I love too many bands to have a single favorite, but if I had to go through the process of picking a favorite, Front 242 would definitely make the shortlist. They are incredibly underappreciated considering the immense impact they had on subsequent generations of electronic music. For me, their digital artwork is also emblematic of an era, one which really resonates with me emotionally and aesthetically. They're another band that I became immediately and permanently obsessed with when I first heard them, back in my early teens.

"Front By Front" is one of the perfect 80s albums -- essentially flawless, and emblematic of its era. Every song is haunting yet full of rhythmic energy, a sound I closely associate with that Late Cold War era feeling of resignation to a bleak future combined with a pent-up desire to do something about it being funneled into creatvity, movement, and desire.

"Don't Crash" off the excellent "Politics of Pressure" EP is one of my absolute favorite songs, and fills me with nostalgia every time I hear it (it always has, even when I first heard it -- it's just got that nostalgia inducing sound for me, similar to Pink Floyd's "Remember A Day" or Project Pitchfork's "I Live Your Dream"). If you asked me for one song that summed up the feeling of the 1980s completely, "Don't Crash" would certainly be a contender. ("Work 242" is also especially good for getting into a dreamy mood.)

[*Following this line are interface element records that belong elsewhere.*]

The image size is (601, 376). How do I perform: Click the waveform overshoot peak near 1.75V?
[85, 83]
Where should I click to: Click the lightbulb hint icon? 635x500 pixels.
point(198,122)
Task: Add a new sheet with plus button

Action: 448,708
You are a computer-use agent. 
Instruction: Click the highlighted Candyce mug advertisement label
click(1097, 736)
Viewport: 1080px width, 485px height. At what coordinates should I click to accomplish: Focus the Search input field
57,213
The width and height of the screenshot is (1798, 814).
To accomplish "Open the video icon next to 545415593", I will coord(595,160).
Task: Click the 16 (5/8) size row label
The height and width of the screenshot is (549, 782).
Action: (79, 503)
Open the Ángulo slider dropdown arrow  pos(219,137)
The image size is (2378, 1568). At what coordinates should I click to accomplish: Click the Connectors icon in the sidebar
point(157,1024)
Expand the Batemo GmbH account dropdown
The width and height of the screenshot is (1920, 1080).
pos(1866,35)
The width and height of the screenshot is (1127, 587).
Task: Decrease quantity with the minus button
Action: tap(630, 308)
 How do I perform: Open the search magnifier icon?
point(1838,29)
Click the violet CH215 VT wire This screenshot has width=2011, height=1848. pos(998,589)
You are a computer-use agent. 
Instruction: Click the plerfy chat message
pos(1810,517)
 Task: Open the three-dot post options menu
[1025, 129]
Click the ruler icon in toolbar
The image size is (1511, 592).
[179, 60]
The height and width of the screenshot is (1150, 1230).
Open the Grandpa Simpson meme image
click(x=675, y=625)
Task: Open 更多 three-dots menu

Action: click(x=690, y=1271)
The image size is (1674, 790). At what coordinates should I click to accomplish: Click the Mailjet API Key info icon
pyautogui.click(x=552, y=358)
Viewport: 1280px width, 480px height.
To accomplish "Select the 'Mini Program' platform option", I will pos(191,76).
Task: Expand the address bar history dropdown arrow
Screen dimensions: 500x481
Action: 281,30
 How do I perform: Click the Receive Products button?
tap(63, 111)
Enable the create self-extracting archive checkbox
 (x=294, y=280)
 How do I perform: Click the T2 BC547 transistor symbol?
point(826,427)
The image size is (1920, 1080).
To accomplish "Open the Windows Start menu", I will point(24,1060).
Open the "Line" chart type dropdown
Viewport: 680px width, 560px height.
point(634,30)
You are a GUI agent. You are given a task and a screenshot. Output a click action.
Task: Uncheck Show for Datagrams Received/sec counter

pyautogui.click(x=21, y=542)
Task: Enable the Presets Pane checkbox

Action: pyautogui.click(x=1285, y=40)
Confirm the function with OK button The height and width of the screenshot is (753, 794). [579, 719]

Front242 sounds like Cyberpunk reads (as do Clock DVA, Borghesia, and several other 242 peers). It's music to write software by, and the perfect soundtrack to dystopian dreams in which you're a dark, Deckardian hero fighting through driving rain, human foibles, and the misery of a dying world to try to find a better way. It's the sonic equivalent of a targeting HUD on a black helicopter stalking its prey in the night -- rendered 8bit. Mirrorshades and goggles, armored leather outfits, headsets with dangling wires... this is the proper attire to capture the feeling of Front 242 in an outfit.

Yet Front242 is not soulless machine music. It is cold and bleak, yet at the same time full of energy and desire. Later Front242 is even more layered, creating a fuller sound that is in some ways richer than their earlier work (and in some ways, not as exciting in its stripped-down clarity and evocatively bleak atmosphere).

That new direction took me a bit of getting used to when "05:22:09:12 Off" and "06:21:03:11 Up Evil" came out, mainly because of the band's lineup change and unfortunate embrace of the Techno aesthetic in their live shows, but these (and the later "Pulse") are absolutely a continuation of the Front242 sound and unequivocably are true Front242 albums -- all but one of which is excellent (the one is the unlistenably bad remix album "Mut@ge Mix@ge"). I now listen to those newer albums almost as much as the older ones.

Machine music has taken many different directions over the years, but the Front242 sound will always be among the most compelling. If you have never heard Front242, consider it your duty to "Catch The Men" and rectify this aesthetic deficiency immediately.